Current DeVry outstanding student loan debt is 12 billion in tuition and enrollment fees. There are now 30,000 fraud claims pending in Illinois. DeVry was so bad that film, Fail State, was made about them. (Now available on Amazon)

I am a firm believer in higher ed. It contributes to an informed society, diversity of thought, cultivates skills and is a ladder out of poverty for many underrepresented populations. There is no nice way to say this: MAGA sees no value in any of that.

Instead it sees higher education as a “woke” threat to their hero-worshipping cult. Trump doesn’t care about anybody but his billionaire donors. His distain for science and the law, the way he treats vets and the implosion of our economy are some easy examples.

College graduates teach our kids, write the software that keeps planes and satellites in the sky. They develop our drugs, design our cars, deliver our health care, do our taxes and defend us in court. Yes, some will end up struggling like me, struggling, but most do not.
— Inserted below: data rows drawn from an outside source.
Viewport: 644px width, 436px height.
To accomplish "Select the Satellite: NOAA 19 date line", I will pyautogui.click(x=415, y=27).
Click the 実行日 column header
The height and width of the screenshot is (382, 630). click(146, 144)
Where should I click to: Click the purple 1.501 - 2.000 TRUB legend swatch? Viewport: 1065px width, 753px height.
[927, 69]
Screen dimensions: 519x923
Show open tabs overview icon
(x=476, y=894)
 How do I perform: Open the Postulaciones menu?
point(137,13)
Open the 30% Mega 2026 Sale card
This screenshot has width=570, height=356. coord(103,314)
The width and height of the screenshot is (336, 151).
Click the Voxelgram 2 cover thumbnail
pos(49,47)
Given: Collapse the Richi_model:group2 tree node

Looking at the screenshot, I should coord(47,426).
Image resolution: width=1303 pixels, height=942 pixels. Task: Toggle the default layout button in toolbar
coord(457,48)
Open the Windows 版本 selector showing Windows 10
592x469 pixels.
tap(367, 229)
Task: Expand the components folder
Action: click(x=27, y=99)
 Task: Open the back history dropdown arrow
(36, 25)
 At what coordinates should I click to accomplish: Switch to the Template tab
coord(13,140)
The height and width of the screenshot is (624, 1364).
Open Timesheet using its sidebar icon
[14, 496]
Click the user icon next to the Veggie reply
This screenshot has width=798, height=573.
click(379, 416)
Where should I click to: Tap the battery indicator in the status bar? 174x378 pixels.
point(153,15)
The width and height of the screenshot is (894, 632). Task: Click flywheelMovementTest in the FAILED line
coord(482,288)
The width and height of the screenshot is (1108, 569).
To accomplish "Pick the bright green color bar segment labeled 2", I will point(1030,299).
Keep your regressive, petty politics off one of our most valuable and effective resources; education.

Conclusion

12 weeks in, I’m still waiting on those” day one” solutions he promised, like egg prices and an end to the war in Ukraine. 

Instead Trump's changed the name of a body of water we don’t own, sworn to eliminate the penny, and pissed off our every one of trading partners, including Canada, our closest neighbor and life-long ally.

Strap in readers, this is going to get worse before it gets better.